Ballantyne syndrome or Mirror syndrome is a rare condition, associated with high fetal and maternal morbi-mortality. It is characterized by the triad of maternal, placental and fetal edema.

Report the case of a patient with Mirror syndrome complicated with severe and early onset preeclampsia and acute kidney injury.

A 29-year old white female, with unremarkable medical background, was hospitalized while undergoing 17 weeks of her first pregnancy, complicated with gestational diabetes. She had no previous diagnosis of hypertension or proteinuria. She presented with generalized edema and weight gain of 6 kg in one month. She denied headache or visual disturbances. 

Physical examination: BP 170/120 mmHg, generalized edema, without other signs of congestive heart failure. 

Laboratory tests: urinary protein to creatinine ratio 0,35 g/g, bland urinary sediment, negative urine culture, serum creatinine 0,66 mg/dl, azotemia 37 mg/dl, Na 139 mEq/l, hemoglobin 11,9 g/dl, platelet count 153000 cel/mm3, albumin 3,4 g/dl and normal liver enzymes. Negative inmunologic work-out. Maternal transthoracic echocardiography and renal ultrasound were unremarkable. 
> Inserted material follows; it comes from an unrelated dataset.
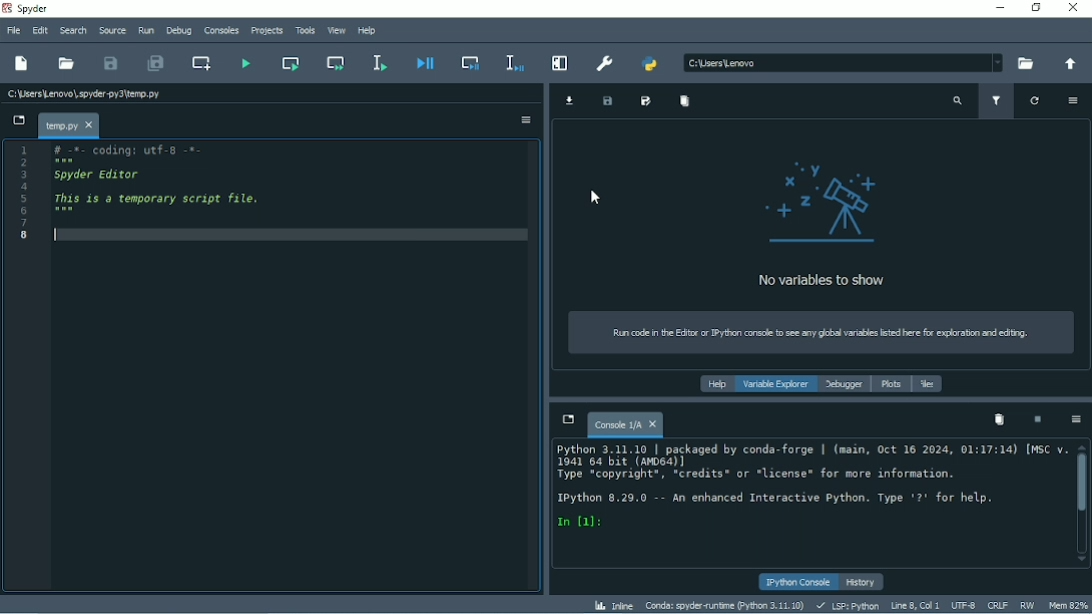 This screenshot has width=1092, height=614. Describe the element at coordinates (684, 101) in the screenshot. I see `Remove all variables` at that location.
The patient had a rapid deterioration within 72 hours from admission, with sustained oligoanuria, creatininemia 0,77mg/dl, acute hyponatremia (118 mEq/l), a decrease in platelet count, hematocrit and albumin. She also developed a slight increase in transaminases and uricemia (5,9 mg/dl). Fetal structural ultrasound reported anhydramnios, fetus with ascites, displaced mediastinum and a compressed heart by both enlarged lungs, echogenic and with cysts, suggesting bilateral renal agenesis or hypoplasia. Serum sFlt-1/PIGF ratio was 239 (reference value < 33). 
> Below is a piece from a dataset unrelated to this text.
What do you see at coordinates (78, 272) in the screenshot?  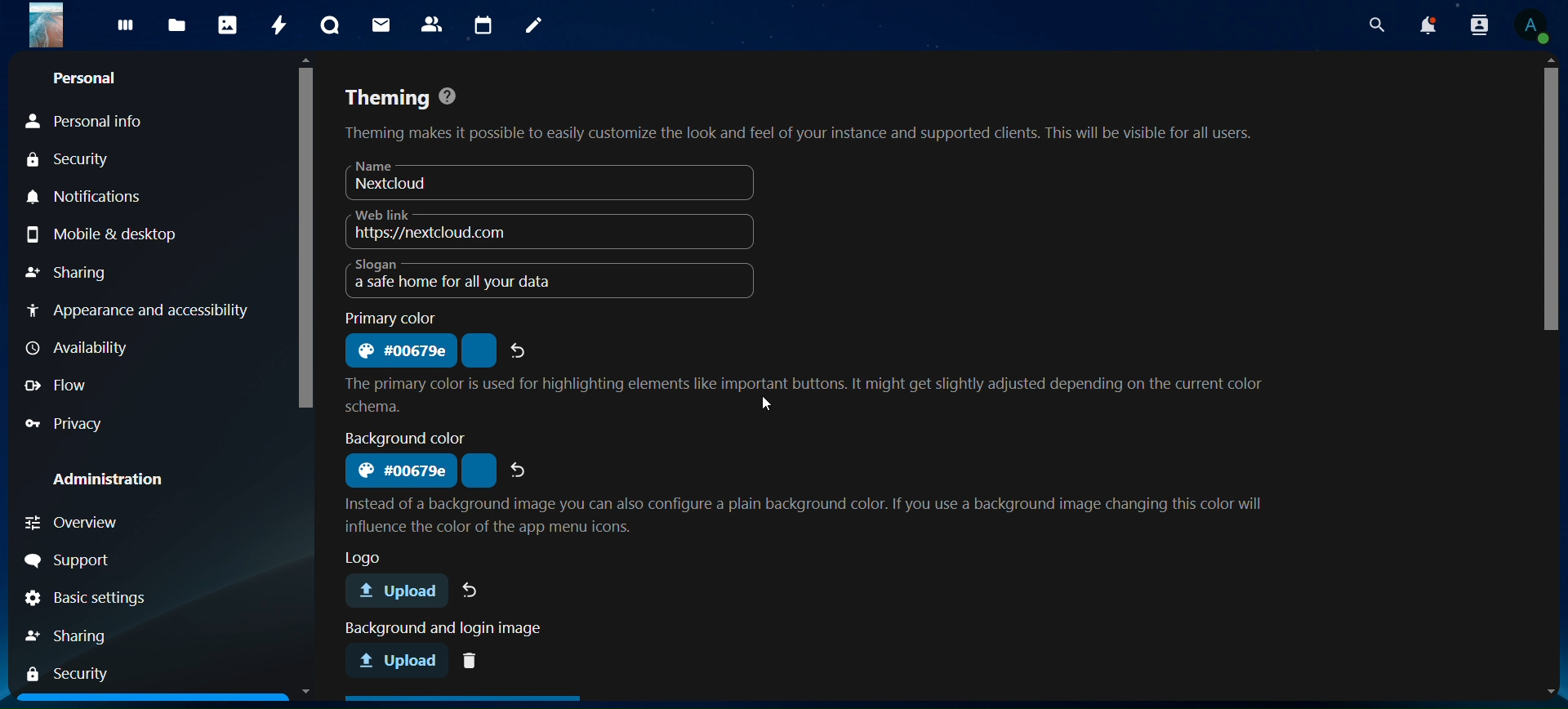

With diagnosis of acute kidney injury secondary to severe preeclampsia in the context of Mirror syndrome due to fetal hydrops, termination of the pregnancy was decided. The patient had a favorable evolution, with resolution of the kidney injury, improvement of edema and dilutional hyponatremia, and was discharged from hospital after 10 days. On follow-up she continues normotensive with normal renal function and negativization of proteinuria.


Conclusions

Given the development of severe hypertension in the context of edema and oliguria, in absence of inflammatory urinary sediment, the first diagnostic approach was early onset  severe preeclampsia. 
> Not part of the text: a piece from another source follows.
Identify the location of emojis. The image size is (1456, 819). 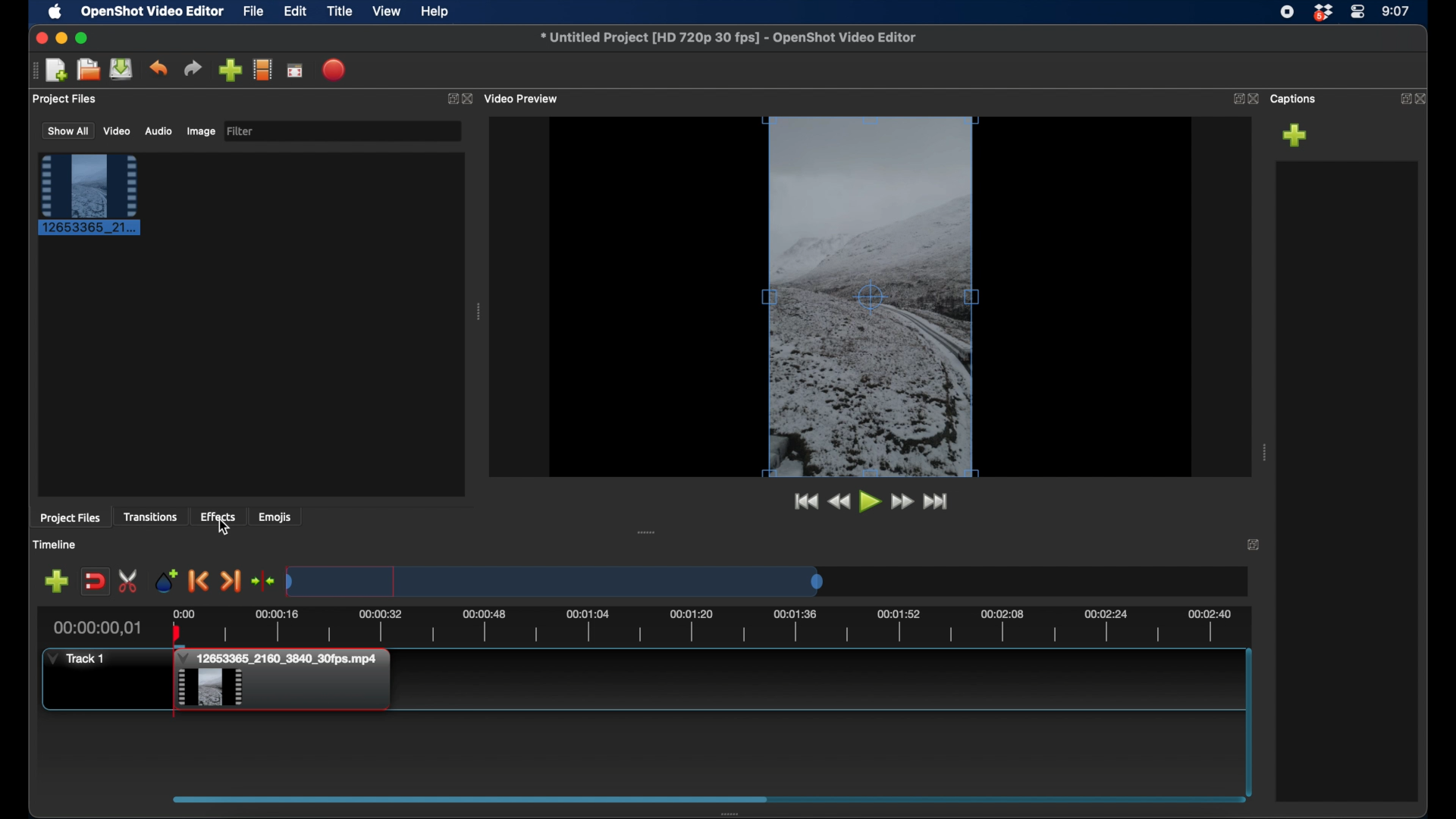
(276, 518).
The originality of the clinical case is that the cause of preeclampsia was Mirror Syndrome. The evolution confirmed this infrequent entity, with resolution after termination of the pregnancy. This is an extremely rare condition, probably underdiagnosed, highlighting the importance of acknowledging it in nephrology practice. It should be suspected in a patient with early onset preeclampsia with signs of maternal hemodilution, ruling out other causes such as mole, multiple gestation and chronic kidney disease. The pathogenesis is unclear, but at least in some cases the placenta edema increases the production of the soluble form of tyrosine kinase 1 (sFlt1), an important mediator of endothelial and vascular abnormalities in preeclampsia. Therefore, sFlt-1/PIGF ratio could be a diagnostic tool. The clinical case emphasizes creatinine is a poor marker of glomerular filtration, particularly in pregnancy. In this case diuresis was a more sensitive indicator of acute renal failure.